None of this is tangential—it is the rationale behind why the boarding school system was instituted in the first place. The purpose of boarding schools was to destroy everything that made us who we were and convince us that they were actually offering us something better.

Resilience and Recognition

After a couple of hours near the end of our conversation, I asked my father what he’d like people to know or do.

“Recognize what happened,” he said. “It did happen. And people should know it did. And that we survivors are resilient.”

© Photo Provided by James Courage Singer Ron Singer and his mother a few years ago.

My father is resilience. The fact he is alive is resilience. That he can speak the Navajo language is resilience. That he raised his children to be proud of their heritage is resilience. Boarding school may have broken my father in many ways, but it was never totally triumphant. In the end, it failed to take away what it sought most: his spirit, his identity, and his strength.

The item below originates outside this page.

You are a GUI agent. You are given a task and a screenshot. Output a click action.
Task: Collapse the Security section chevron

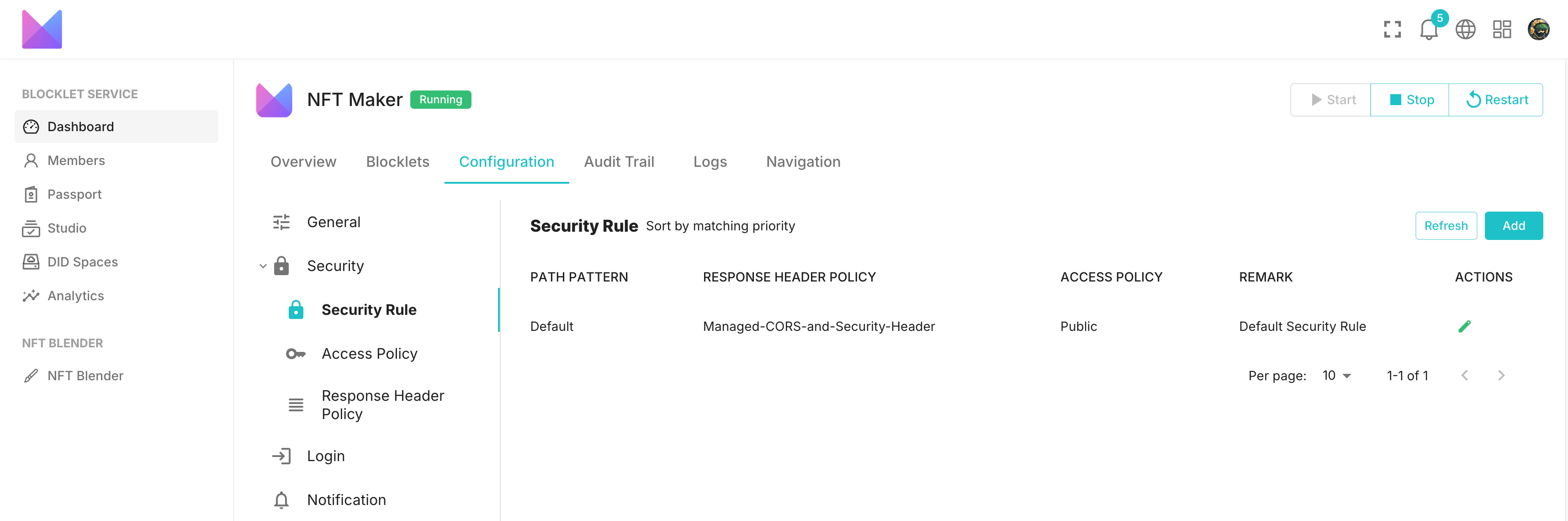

Luckily, many other survivors of Native American boarding schools learned resilience. They became an embodiment of resilience. It didn’t mean that they left unscathed. The mental and emotional trauma boarding school survivors still experience, the physical and spiritual trauma they continue to endure—those are the lasting effects of this settler-colonial project and ones this nation still needs to recognize and reconcile.

 

Editor’s Note: In the 19th and 20th centuries, hundreds of thousands of Indigenous children were separated from their families and put in U.S. government-funded boarding schools that operated across more than two dozen states. The U.S. is now in the midst of a national reckoning about the dark legacy of abuse and cultural erasure at these schools. At the same time, many boarding school survivors, including Ronald Singer, are telling their stories about the trauma they experienced at the schools.

In June 2021 , the U.S. Interior Department announced the Federal Indian Boarding Schools Initiative, an investigation into the troubled history of the schools. (Department Secretary Deb Haaland—the first Native American cabinet secretary—wrote about her family’s personal trauma from them in a commentary in The Washington Post.) The department continues to operate residential boarding schools, including the Tuba City Boarding School, through the Bureau of Indian Education. According to the department, these schools now aim to provide an empowering education to Indigenous students as they seek to learn their language and embrace their culture.

James Courage Singer is an assistant professor of sociology and ethnic studies at Salt Lake Community College in Salt Lake City, Utah. He is Diné (Navajo) and a member of the Navajo Nation. His community work and research interests are in race/racism, Native American issues, social mobility, and politics.